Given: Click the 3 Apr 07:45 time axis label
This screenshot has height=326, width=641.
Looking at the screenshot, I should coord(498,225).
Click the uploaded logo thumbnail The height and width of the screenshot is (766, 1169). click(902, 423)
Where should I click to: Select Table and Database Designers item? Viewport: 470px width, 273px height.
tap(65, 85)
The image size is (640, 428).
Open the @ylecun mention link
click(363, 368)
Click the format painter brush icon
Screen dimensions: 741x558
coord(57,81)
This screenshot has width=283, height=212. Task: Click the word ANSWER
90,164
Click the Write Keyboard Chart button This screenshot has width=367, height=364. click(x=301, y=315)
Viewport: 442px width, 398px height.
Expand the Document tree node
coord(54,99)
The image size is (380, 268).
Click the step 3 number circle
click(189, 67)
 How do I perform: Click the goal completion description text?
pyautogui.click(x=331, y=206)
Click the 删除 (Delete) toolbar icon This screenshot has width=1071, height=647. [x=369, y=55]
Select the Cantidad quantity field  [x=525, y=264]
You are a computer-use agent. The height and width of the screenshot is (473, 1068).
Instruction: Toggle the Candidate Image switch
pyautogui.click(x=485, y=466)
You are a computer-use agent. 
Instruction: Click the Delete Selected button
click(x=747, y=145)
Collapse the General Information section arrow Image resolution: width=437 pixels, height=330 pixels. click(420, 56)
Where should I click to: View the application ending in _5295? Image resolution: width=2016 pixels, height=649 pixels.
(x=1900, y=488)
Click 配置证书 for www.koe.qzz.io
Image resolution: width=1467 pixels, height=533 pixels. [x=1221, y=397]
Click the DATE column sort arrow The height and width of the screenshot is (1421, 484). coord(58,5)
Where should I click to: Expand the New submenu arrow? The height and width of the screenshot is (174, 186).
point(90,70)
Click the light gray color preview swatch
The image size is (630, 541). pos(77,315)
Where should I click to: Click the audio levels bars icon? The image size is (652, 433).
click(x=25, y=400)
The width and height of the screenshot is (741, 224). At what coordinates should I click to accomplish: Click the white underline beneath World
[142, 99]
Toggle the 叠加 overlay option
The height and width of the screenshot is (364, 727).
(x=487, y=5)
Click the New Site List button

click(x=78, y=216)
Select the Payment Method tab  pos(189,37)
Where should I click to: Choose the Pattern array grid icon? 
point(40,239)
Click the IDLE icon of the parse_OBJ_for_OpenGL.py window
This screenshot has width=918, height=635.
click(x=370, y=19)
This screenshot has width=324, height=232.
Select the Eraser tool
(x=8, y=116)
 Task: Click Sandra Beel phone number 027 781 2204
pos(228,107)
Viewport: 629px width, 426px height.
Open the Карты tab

—————

Your objective:
Word for word, return the entire set of entries.

Response area:
Given: Click the 3 Apr 07:45 time axis label
This screenshot has height=326, width=641.
Looking at the screenshot, I should coord(498,225).
Click the uploaded logo thumbnail The height and width of the screenshot is (766, 1169). click(902, 423)
Where should I click to: Select Table and Database Designers item? Viewport: 470px width, 273px height.
tap(65, 85)
The image size is (640, 428).
Open the @ylecun mention link
click(363, 368)
Click the format painter brush icon
Screen dimensions: 741x558
coord(57,81)
This screenshot has width=283, height=212. Task: Click the word ANSWER
90,164
Click the Write Keyboard Chart button This screenshot has width=367, height=364. click(x=301, y=315)
Viewport: 442px width, 398px height.
Expand the Document tree node
coord(54,99)
The image size is (380, 268).
Click the step 3 number circle
click(189, 67)
 How do I perform: Click the goal completion description text?
pyautogui.click(x=331, y=206)
Click the 删除 (Delete) toolbar icon This screenshot has width=1071, height=647. [x=369, y=55]
Select the Cantidad quantity field  [x=525, y=264]
You are a computer-use agent. The height and width of the screenshot is (473, 1068).
Instruction: Toggle the Candidate Image switch
pyautogui.click(x=485, y=466)
You are a computer-use agent. 
Instruction: Click the Delete Selected button
click(x=747, y=145)
Collapse the General Information section arrow Image resolution: width=437 pixels, height=330 pixels. click(420, 56)
Where should I click to: View the application ending in _5295? Image resolution: width=2016 pixels, height=649 pixels.
(x=1900, y=488)
Click 配置证书 for www.koe.qzz.io
Image resolution: width=1467 pixels, height=533 pixels. [x=1221, y=397]
Click the DATE column sort arrow The height and width of the screenshot is (1421, 484). coord(58,5)
Where should I click to: Expand the New submenu arrow? The height and width of the screenshot is (174, 186).
point(90,70)
Click the light gray color preview swatch
The image size is (630, 541). pos(77,315)
Where should I click to: Click the audio levels bars icon? The image size is (652, 433).
click(x=25, y=400)
The width and height of the screenshot is (741, 224). At what coordinates should I click to accomplish: Click the white underline beneath World
[142, 99]
Toggle the 叠加 overlay option
The height and width of the screenshot is (364, 727).
(x=487, y=5)
Click the New Site List button

click(x=78, y=216)
Select the Payment Method tab  pos(189,37)
Where should I click to: Choose the Pattern array grid icon? 
point(40,239)
Click the IDLE icon of the parse_OBJ_for_OpenGL.py window
This screenshot has width=918, height=635.
click(x=370, y=19)
This screenshot has width=324, height=232.
Select the Eraser tool
(x=8, y=116)
 Task: Click Sandra Beel phone number 027 781 2204
pos(228,107)
Viewport: 629px width, 426px height.
Open the Карты tab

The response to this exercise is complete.